**Task to complete:** Reproduce the material below, substituting "Where do I click to" for every occurrence of "Where should I click to" and leaving everything else unchanged.
## Begin Working data
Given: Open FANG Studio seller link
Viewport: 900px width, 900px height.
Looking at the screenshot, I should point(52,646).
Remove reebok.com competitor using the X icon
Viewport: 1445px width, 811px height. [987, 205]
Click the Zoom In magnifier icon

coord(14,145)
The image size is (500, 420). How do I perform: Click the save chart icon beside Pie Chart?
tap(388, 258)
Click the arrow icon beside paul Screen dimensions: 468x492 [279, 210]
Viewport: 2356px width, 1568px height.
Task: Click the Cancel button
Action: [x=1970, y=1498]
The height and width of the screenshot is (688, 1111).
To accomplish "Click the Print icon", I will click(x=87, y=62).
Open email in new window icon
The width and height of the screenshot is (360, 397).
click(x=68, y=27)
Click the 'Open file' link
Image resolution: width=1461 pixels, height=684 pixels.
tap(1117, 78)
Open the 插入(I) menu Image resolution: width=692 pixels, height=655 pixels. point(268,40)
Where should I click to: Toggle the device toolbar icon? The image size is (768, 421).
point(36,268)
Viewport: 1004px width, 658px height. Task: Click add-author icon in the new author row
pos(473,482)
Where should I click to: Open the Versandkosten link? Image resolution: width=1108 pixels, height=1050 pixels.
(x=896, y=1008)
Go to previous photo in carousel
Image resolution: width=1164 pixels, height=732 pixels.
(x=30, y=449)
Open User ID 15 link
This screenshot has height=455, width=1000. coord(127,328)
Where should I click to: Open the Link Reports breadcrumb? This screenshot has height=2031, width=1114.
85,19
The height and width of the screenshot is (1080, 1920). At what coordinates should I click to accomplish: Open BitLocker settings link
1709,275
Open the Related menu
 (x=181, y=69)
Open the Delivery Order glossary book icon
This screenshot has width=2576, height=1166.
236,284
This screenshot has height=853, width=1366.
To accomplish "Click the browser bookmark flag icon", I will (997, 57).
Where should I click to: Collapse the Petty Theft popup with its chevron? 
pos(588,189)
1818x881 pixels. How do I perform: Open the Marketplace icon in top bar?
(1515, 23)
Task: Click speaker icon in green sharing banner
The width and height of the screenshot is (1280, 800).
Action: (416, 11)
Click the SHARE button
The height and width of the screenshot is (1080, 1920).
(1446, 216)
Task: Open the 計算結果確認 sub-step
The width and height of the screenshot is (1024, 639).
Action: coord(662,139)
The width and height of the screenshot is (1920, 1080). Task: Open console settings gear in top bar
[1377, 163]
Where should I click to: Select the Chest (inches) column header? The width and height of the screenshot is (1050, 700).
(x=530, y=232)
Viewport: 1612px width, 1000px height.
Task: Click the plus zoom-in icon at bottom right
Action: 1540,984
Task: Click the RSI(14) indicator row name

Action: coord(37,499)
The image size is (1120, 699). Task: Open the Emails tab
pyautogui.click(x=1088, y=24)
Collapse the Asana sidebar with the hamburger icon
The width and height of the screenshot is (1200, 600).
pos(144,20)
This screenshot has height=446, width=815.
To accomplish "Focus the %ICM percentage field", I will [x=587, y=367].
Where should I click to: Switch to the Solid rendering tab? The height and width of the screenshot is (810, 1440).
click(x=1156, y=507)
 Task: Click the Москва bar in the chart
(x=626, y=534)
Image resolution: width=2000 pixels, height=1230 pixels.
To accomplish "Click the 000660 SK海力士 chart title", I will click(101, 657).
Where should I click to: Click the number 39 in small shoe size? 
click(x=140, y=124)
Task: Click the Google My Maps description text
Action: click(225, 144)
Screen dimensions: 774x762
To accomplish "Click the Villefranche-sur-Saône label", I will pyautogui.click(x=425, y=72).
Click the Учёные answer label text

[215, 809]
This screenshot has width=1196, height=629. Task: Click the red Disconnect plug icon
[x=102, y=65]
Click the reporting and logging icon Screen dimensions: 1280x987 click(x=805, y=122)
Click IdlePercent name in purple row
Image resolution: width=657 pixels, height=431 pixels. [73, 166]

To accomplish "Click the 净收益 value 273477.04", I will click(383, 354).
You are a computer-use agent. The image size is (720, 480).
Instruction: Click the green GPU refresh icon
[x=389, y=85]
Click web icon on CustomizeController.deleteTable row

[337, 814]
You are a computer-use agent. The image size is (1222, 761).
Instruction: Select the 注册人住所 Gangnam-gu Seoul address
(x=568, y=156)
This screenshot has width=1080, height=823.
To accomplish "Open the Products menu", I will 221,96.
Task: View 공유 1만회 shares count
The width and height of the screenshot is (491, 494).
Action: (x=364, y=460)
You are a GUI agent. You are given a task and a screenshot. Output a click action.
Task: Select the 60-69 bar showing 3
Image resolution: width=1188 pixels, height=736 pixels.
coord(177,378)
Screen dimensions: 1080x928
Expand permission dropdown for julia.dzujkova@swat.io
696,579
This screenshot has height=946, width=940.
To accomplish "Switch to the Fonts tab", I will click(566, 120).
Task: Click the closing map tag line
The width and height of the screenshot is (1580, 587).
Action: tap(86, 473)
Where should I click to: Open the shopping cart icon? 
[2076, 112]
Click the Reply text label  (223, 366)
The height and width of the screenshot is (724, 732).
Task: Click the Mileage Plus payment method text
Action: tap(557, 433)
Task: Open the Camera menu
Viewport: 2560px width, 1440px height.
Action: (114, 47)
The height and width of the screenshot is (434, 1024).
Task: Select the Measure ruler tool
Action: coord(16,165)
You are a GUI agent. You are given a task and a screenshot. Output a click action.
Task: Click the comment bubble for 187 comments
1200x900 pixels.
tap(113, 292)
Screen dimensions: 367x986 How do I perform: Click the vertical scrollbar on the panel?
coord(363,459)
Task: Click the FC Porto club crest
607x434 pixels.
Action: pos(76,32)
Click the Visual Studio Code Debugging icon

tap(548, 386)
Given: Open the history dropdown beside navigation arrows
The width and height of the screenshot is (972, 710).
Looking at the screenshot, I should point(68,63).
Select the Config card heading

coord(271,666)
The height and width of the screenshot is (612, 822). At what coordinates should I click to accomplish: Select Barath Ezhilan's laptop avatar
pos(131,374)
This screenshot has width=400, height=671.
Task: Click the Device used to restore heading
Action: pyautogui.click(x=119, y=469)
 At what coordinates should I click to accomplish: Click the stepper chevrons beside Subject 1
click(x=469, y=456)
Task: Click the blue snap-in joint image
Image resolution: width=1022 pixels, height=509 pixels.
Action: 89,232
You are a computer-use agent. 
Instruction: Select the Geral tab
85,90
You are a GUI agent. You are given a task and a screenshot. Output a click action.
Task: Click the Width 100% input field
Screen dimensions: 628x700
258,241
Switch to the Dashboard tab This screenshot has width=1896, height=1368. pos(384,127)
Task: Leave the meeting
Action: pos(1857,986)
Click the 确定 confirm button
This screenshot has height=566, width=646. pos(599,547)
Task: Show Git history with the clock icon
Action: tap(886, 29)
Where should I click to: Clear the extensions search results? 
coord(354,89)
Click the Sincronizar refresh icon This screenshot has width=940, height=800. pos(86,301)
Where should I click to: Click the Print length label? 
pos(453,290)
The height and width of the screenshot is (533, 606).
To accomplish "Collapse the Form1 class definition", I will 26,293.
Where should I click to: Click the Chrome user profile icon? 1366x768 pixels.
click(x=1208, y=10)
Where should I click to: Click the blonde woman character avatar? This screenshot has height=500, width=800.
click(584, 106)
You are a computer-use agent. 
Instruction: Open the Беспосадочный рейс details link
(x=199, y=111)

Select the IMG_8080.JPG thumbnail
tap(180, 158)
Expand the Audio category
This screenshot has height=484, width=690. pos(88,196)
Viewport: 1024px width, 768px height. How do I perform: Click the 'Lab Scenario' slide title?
## End Working data
**Result for this task:**
Given: Open FANG Studio seller link
Viewport: 900px width, 900px height.
Looking at the screenshot, I should point(52,646).
Remove reebok.com competitor using the X icon
Viewport: 1445px width, 811px height. [987, 205]
Click the Zoom In magnifier icon

coord(14,145)
The image size is (500, 420). How do I perform: Click the save chart icon beside Pie Chart?
tap(388, 258)
Click the arrow icon beside paul Screen dimensions: 468x492 [279, 210]
Viewport: 2356px width, 1568px height.
Task: Click the Cancel button
Action: [x=1970, y=1498]
The height and width of the screenshot is (688, 1111).
To accomplish "Click the Print icon", I will click(x=87, y=62).
Open email in new window icon
The width and height of the screenshot is (360, 397).
click(x=68, y=27)
Click the 'Open file' link
Image resolution: width=1461 pixels, height=684 pixels.
tap(1117, 78)
Open the 插入(I) menu Image resolution: width=692 pixels, height=655 pixels. point(268,40)
Where do I click to: Toggle the device toolbar icon? The image size is (768, 421).
point(36,268)
Viewport: 1004px width, 658px height. Task: Click add-author icon in the new author row
pos(473,482)
Where do I click to: Open the Versandkosten link? Image resolution: width=1108 pixels, height=1050 pixels.
(x=896, y=1008)
Go to previous photo in carousel
Image resolution: width=1164 pixels, height=732 pixels.
(x=30, y=449)
Open User ID 15 link
This screenshot has height=455, width=1000. coord(127,328)
Where do I click to: Open the Link Reports breadcrumb? This screenshot has height=2031, width=1114.
85,19
The height and width of the screenshot is (1080, 1920). At what coordinates should I click to accomplish: Open BitLocker settings link
1709,275
Open the Related menu
 (x=181, y=69)
Open the Delivery Order glossary book icon
This screenshot has width=2576, height=1166.
236,284
This screenshot has height=853, width=1366.
To accomplish "Click the browser bookmark flag icon", I will (997, 57).
Where do I click to: Collapse the Petty Theft popup with its chevron? 
pos(588,189)
1818x881 pixels. How do I perform: Open the Marketplace icon in top bar?
(1515, 23)
Task: Click speaker icon in green sharing banner
The width and height of the screenshot is (1280, 800).
Action: (416, 11)
Click the SHARE button
The height and width of the screenshot is (1080, 1920).
(1446, 216)
Task: Open the 計算結果確認 sub-step
The width and height of the screenshot is (1024, 639).
Action: coord(662,139)
The width and height of the screenshot is (1920, 1080). Task: Open console settings gear in top bar
[1377, 163]
Where do I click to: Select the Chest (inches) column header? The width and height of the screenshot is (1050, 700).
(x=530, y=232)
Viewport: 1612px width, 1000px height.
Task: Click the plus zoom-in icon at bottom right
Action: 1540,984
Task: Click the RSI(14) indicator row name

Action: coord(37,499)
The image size is (1120, 699). Task: Open the Emails tab
pyautogui.click(x=1088, y=24)
Collapse the Asana sidebar with the hamburger icon
The width and height of the screenshot is (1200, 600).
pos(144,20)
This screenshot has height=446, width=815.
To accomplish "Focus the %ICM percentage field", I will [x=587, y=367].
Where do I click to: Switch to the Solid rendering tab? The height and width of the screenshot is (810, 1440).
click(x=1156, y=507)
 Task: Click the Москва bar in the chart
(x=626, y=534)
Image resolution: width=2000 pixels, height=1230 pixels.
To accomplish "Click the 000660 SK海力士 chart title", I will click(101, 657).
Where do I click to: Click the number 39 in small shoe size? 
click(x=140, y=124)
Task: Click the Google My Maps description text
Action: click(225, 144)
Screen dimensions: 774x762
To accomplish "Click the Villefranche-sur-Saône label", I will pyautogui.click(x=425, y=72).
Click the Учёные answer label text

[215, 809]
This screenshot has width=1196, height=629. Task: Click the red Disconnect plug icon
[x=102, y=65]
Click the reporting and logging icon Screen dimensions: 1280x987 click(x=805, y=122)
Click IdlePercent name in purple row
Image resolution: width=657 pixels, height=431 pixels. [73, 166]

To accomplish "Click the 净收益 value 273477.04", I will click(383, 354).
You are a computer-use agent. The image size is (720, 480).
Instruction: Click the green GPU refresh icon
[x=389, y=85]
Click web icon on CustomizeController.deleteTable row

[337, 814]
You are a computer-use agent. The image size is (1222, 761).
Instruction: Select the 注册人住所 Gangnam-gu Seoul address
(x=568, y=156)
This screenshot has width=1080, height=823.
To accomplish "Open the Products menu", I will 221,96.
Task: View 공유 1만회 shares count
The width and height of the screenshot is (491, 494).
Action: (x=364, y=460)
You are a GUI agent. You are given a task and a screenshot. Output a click action.
Task: Select the 60-69 bar showing 3
Image resolution: width=1188 pixels, height=736 pixels.
coord(177,378)
Screen dimensions: 1080x928
Expand permission dropdown for julia.dzujkova@swat.io
696,579
This screenshot has height=946, width=940.
To accomplish "Switch to the Fonts tab", I will click(566, 120).
Task: Click the closing map tag line
The width and height of the screenshot is (1580, 587).
Action: tap(86, 473)
Where do I click to: Open the shopping cart icon? 
[2076, 112]
Click the Reply text label  (223, 366)
The height and width of the screenshot is (724, 732).
Task: Click the Mileage Plus payment method text
Action: tap(557, 433)
Task: Open the Camera menu
Viewport: 2560px width, 1440px height.
Action: (114, 47)
The height and width of the screenshot is (434, 1024).
Task: Select the Measure ruler tool
Action: coord(16,165)
You are a GUI agent. You are given a task and a screenshot. Output a click action.
Task: Click the comment bubble for 187 comments
1200x900 pixels.
tap(113, 292)
Screen dimensions: 367x986 How do I perform: Click the vertical scrollbar on the panel?
coord(363,459)
Task: Click the FC Porto club crest
607x434 pixels.
Action: pos(76,32)
Click the Visual Studio Code Debugging icon

tap(548, 386)
Given: Open the history dropdown beside navigation arrows
The width and height of the screenshot is (972, 710).
Looking at the screenshot, I should point(68,63).
Select the Config card heading

coord(271,666)
The height and width of the screenshot is (612, 822). At what coordinates should I click to accomplish: Select Barath Ezhilan's laptop avatar
pos(131,374)
This screenshot has width=400, height=671.
Task: Click the Device used to restore heading
Action: pyautogui.click(x=119, y=469)
 At what coordinates should I click to accomplish: Click the stepper chevrons beside Subject 1
click(x=469, y=456)
Task: Click the blue snap-in joint image
Image resolution: width=1022 pixels, height=509 pixels.
Action: 89,232
You are a computer-use agent. 
Instruction: Select the Geral tab
85,90
You are a GUI agent. You are given a task and a screenshot. Output a click action.
Task: Click the Width 100% input field
Screen dimensions: 628x700
258,241
Switch to the Dashboard tab This screenshot has width=1896, height=1368. pos(384,127)
Task: Leave the meeting
Action: pos(1857,986)
Click the 确定 confirm button
This screenshot has height=566, width=646. pos(599,547)
Task: Show Git history with the clock icon
Action: tap(886, 29)
Where do I click to: Clear the extensions search results? 
coord(354,89)
Click the Sincronizar refresh icon This screenshot has width=940, height=800. pos(86,301)
Where do I click to: Click the Print length label? 
pos(453,290)
The height and width of the screenshot is (533, 606).
To accomplish "Collapse the Form1 class definition", I will 26,293.
Where do I click to: Click the Chrome user profile icon? 1366x768 pixels.
click(x=1208, y=10)
Where do I click to: Click the blonde woman character avatar? This screenshot has height=500, width=800.
click(584, 106)
You are a computer-use agent. 
Instruction: Open the Беспосадочный рейс details link
(x=199, y=111)

Select the IMG_8080.JPG thumbnail
tap(180, 158)
Expand the Audio category
This screenshot has height=484, width=690. pos(88,196)
Viewport: 1024px width, 768px height. How do I perform: Click the 'Lab Scenario' slide title?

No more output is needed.